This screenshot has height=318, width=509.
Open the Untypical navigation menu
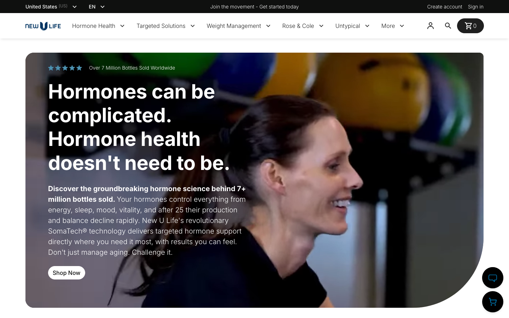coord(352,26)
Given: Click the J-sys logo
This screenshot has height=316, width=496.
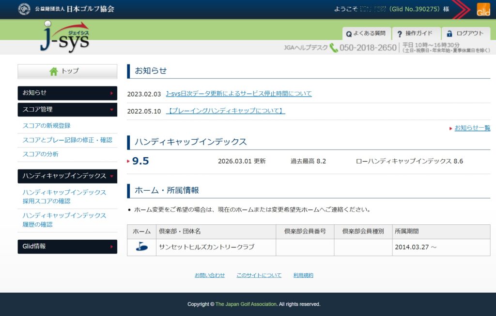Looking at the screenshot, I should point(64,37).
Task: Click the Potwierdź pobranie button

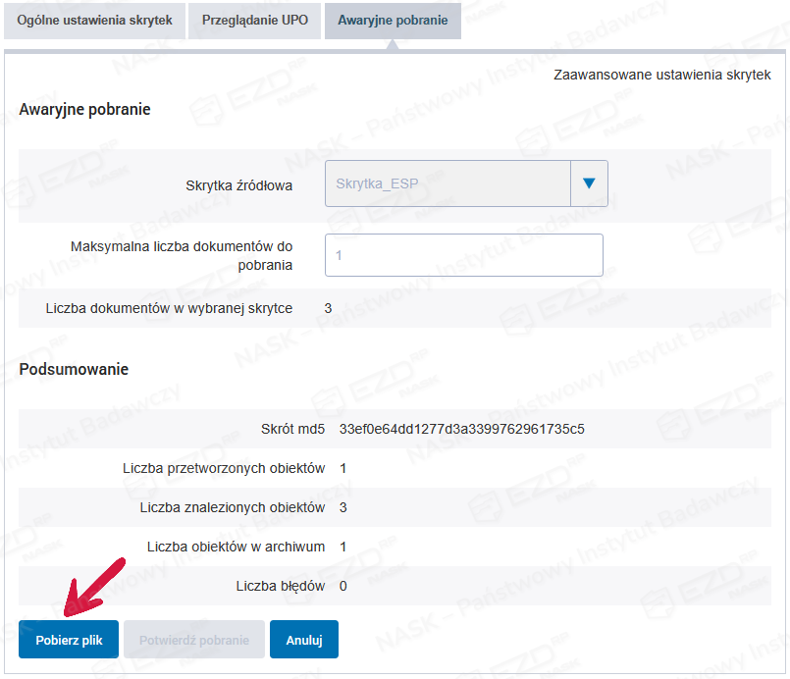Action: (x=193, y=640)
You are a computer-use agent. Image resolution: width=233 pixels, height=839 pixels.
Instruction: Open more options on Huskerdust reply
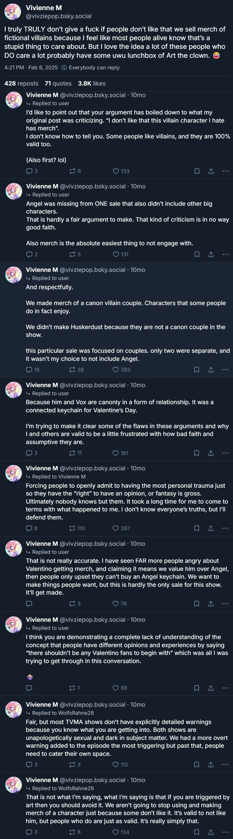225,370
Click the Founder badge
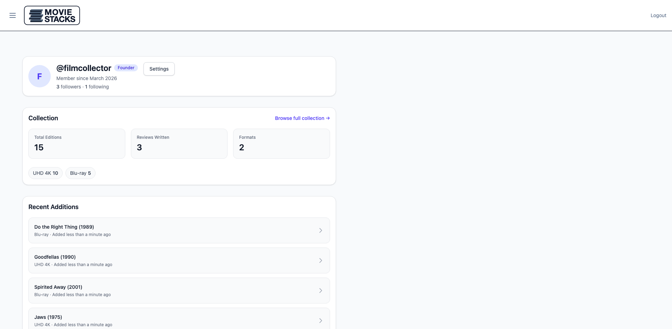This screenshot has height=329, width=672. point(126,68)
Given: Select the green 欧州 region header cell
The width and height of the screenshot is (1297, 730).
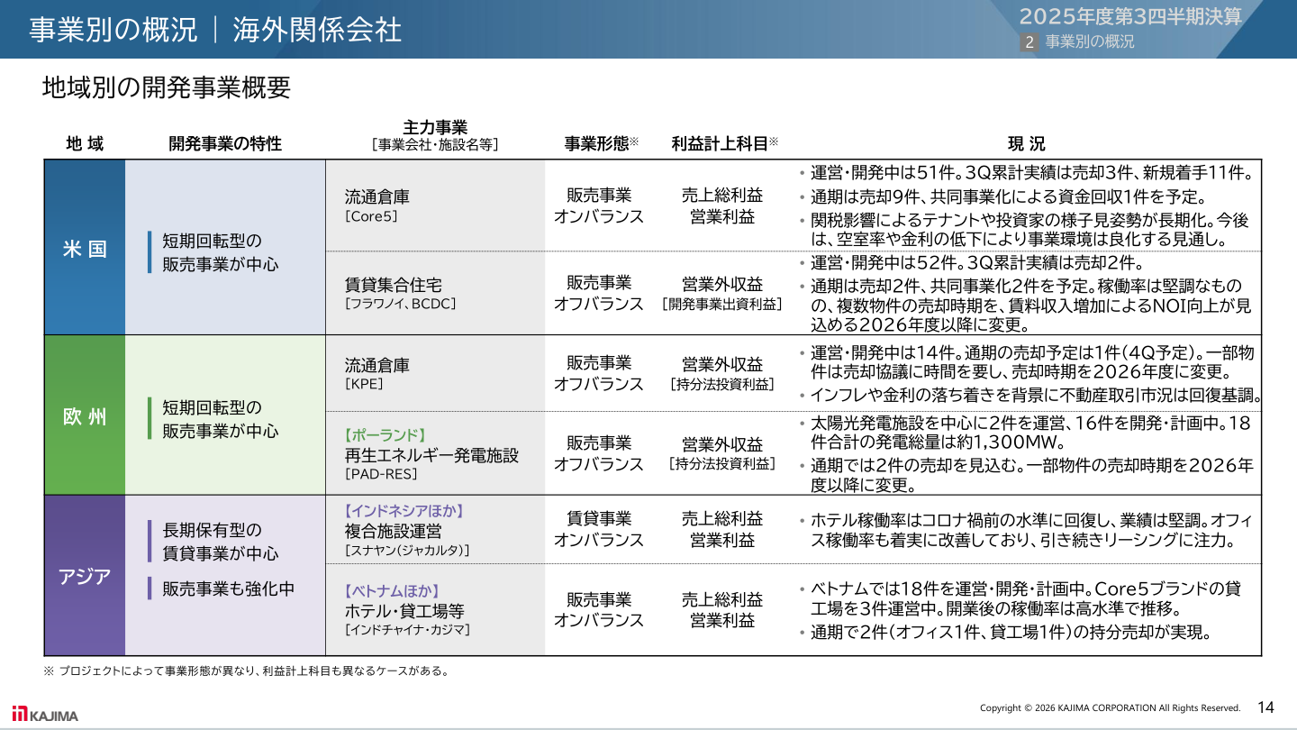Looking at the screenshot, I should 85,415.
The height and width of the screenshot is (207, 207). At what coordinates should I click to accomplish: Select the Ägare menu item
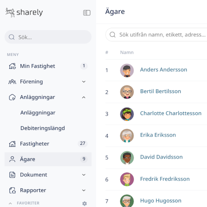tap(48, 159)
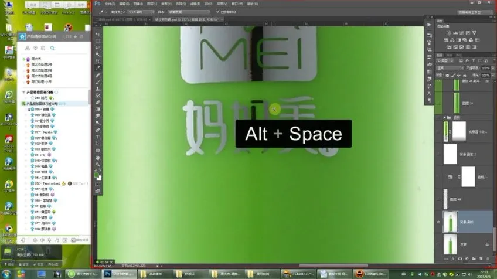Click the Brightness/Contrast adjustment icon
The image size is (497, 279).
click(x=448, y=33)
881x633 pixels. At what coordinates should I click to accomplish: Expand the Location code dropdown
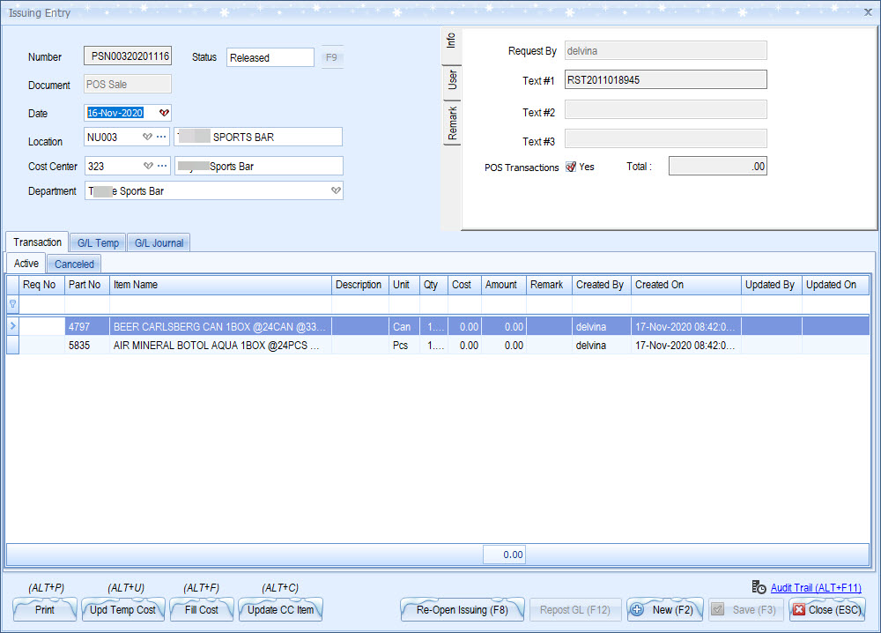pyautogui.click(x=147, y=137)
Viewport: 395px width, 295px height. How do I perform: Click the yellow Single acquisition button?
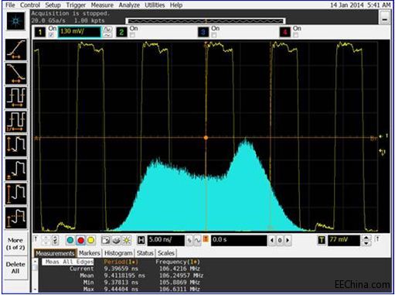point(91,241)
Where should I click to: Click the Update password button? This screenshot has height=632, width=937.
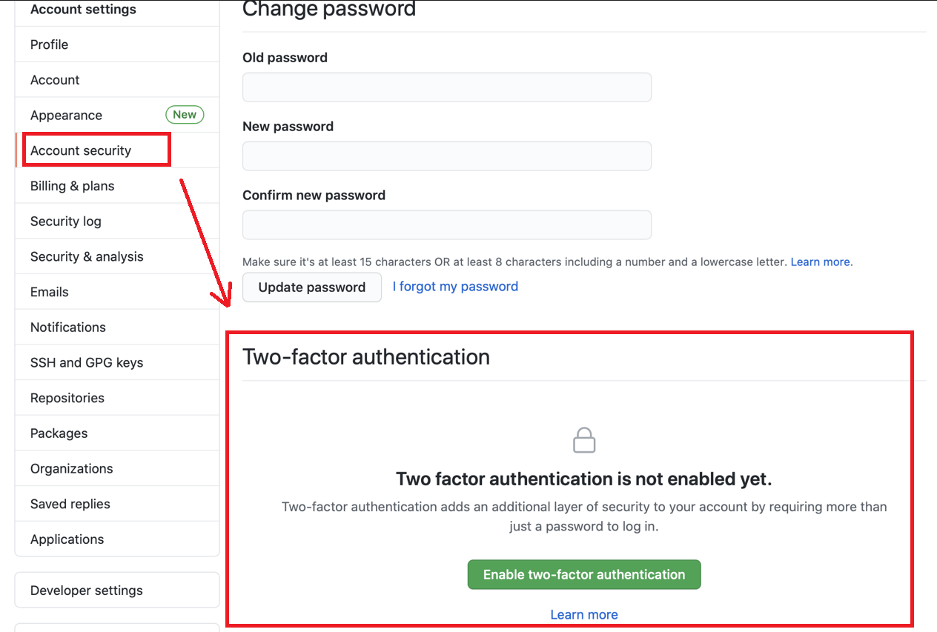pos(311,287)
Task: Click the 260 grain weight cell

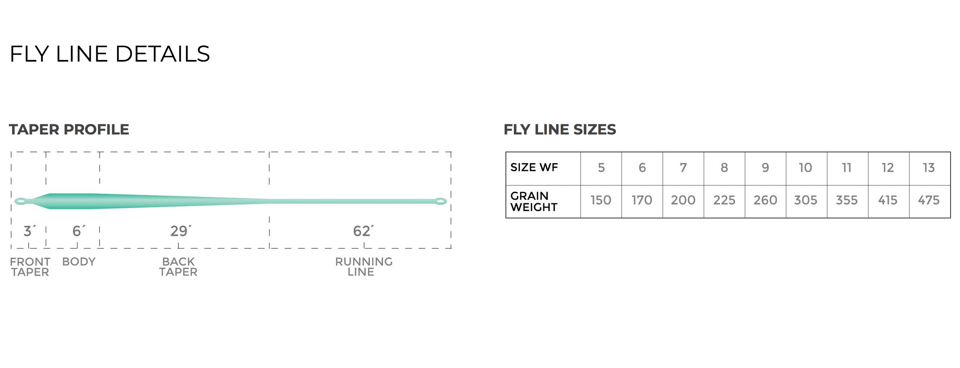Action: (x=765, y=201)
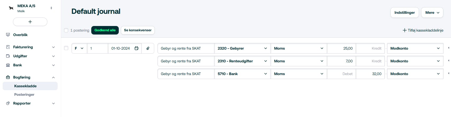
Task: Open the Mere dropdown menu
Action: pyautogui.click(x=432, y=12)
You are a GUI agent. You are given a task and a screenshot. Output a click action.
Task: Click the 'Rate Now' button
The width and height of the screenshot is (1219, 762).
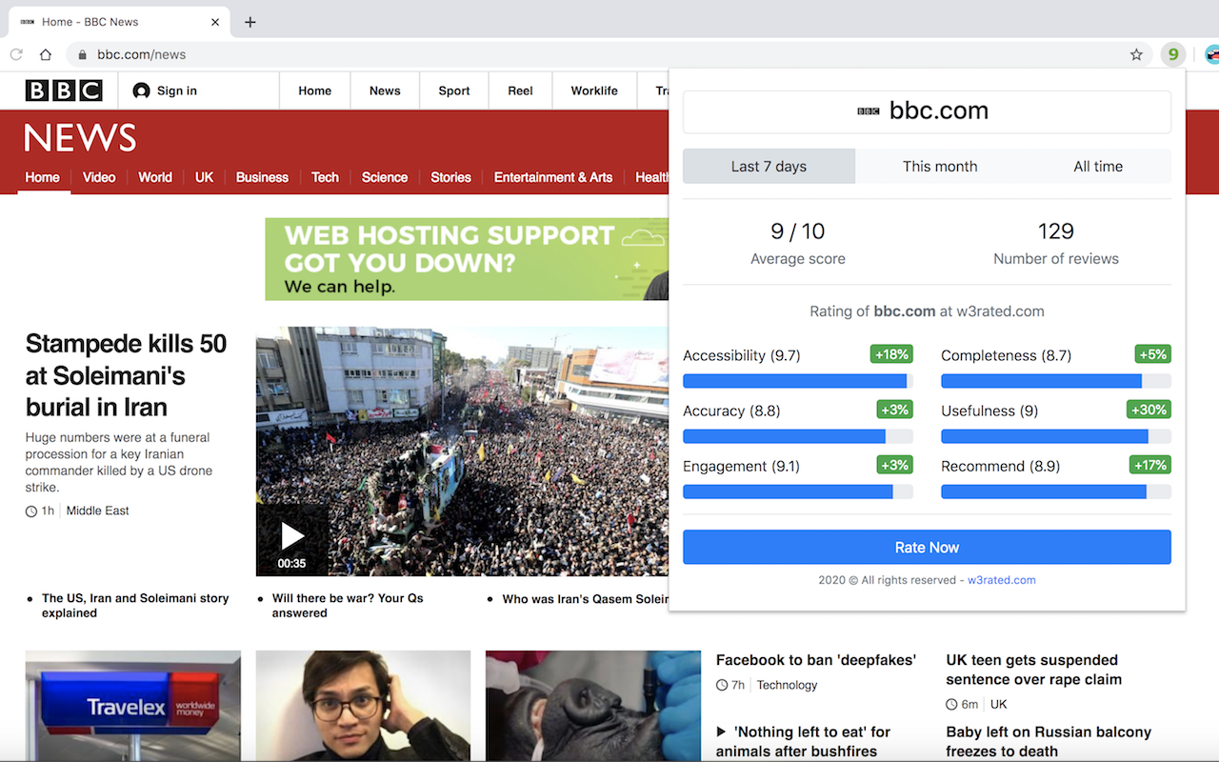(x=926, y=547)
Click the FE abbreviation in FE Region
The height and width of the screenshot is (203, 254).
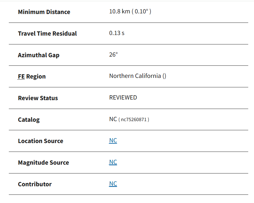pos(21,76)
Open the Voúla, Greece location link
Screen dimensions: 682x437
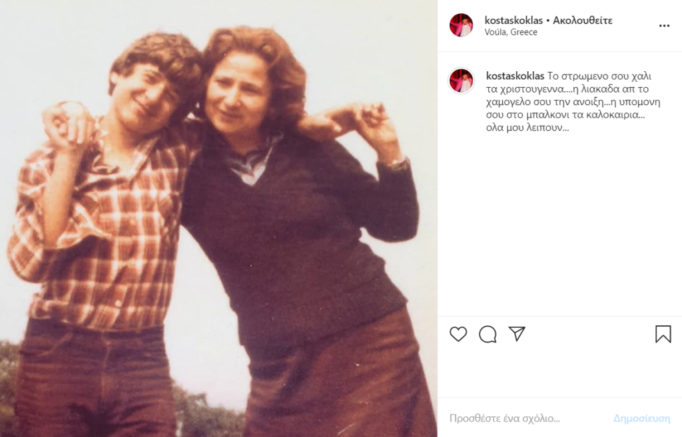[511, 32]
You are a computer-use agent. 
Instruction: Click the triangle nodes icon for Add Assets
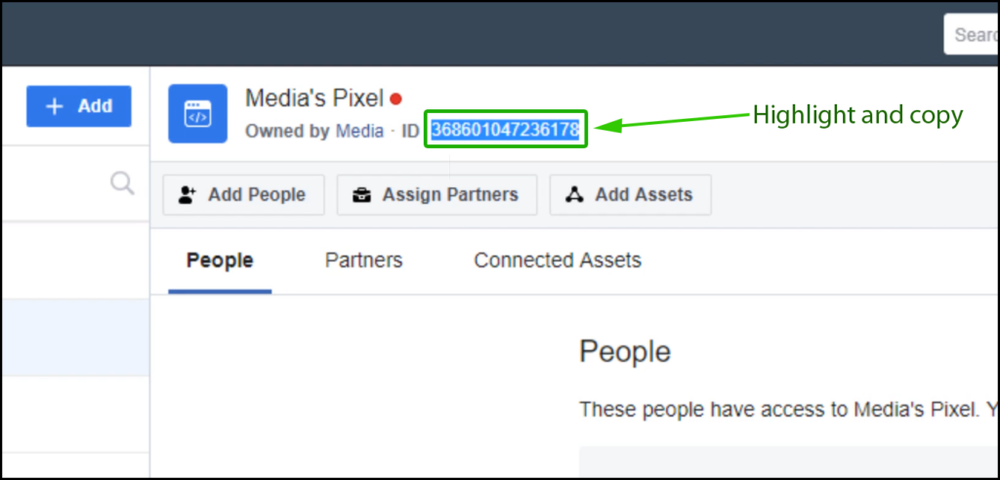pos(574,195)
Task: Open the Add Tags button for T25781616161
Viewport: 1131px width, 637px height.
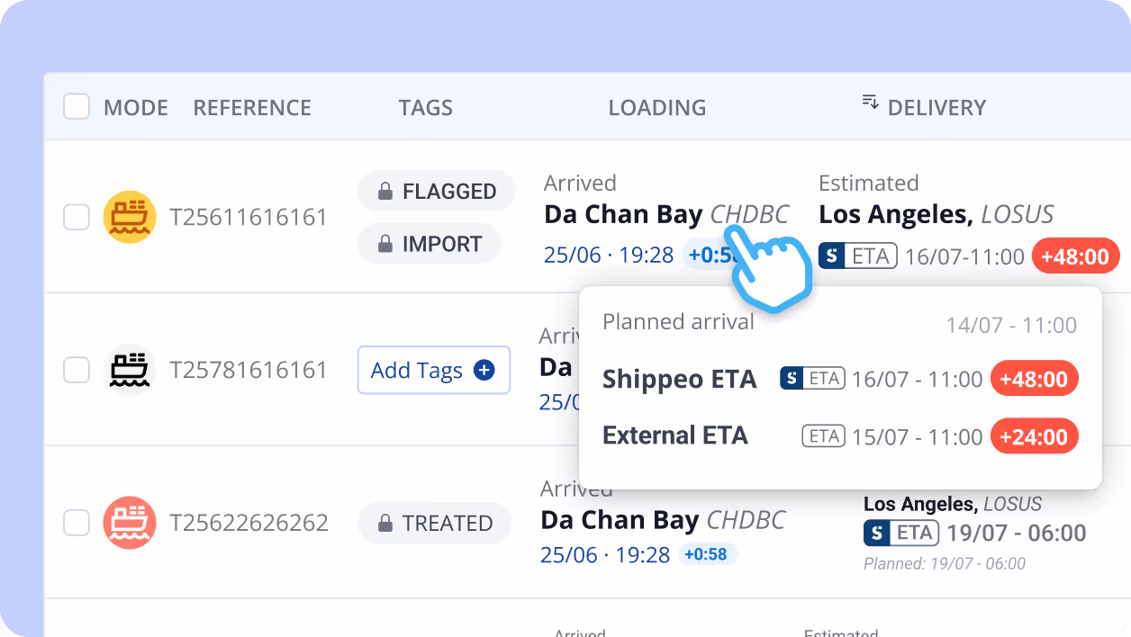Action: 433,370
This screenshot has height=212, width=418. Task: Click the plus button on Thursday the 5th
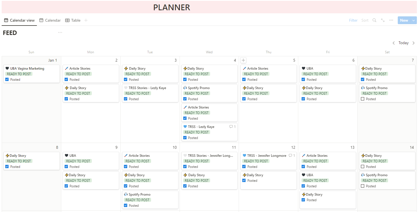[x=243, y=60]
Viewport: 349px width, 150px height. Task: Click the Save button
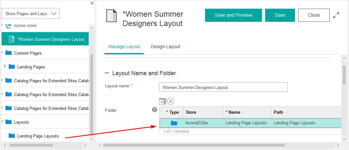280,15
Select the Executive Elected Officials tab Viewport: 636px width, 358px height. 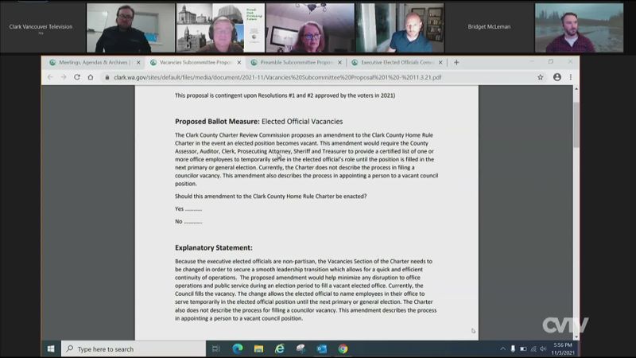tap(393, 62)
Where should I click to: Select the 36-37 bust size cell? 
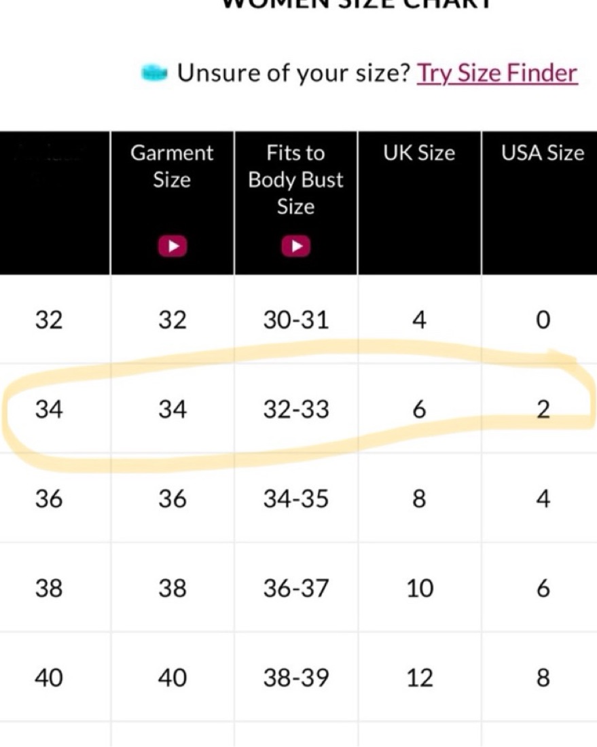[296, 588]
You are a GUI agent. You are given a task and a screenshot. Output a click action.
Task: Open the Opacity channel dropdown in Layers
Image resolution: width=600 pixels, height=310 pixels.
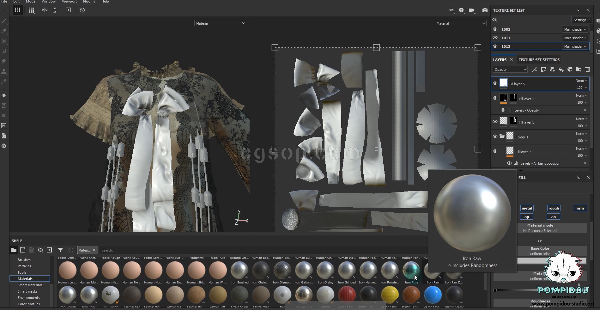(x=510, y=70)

_Your task_: Every line in the data that holds the string "computer" should be returned.

_Task solution_:
You are a computer-use agent. Image resolution: width=233 pixels, height=839 pixels.
You are a computer-use agent. 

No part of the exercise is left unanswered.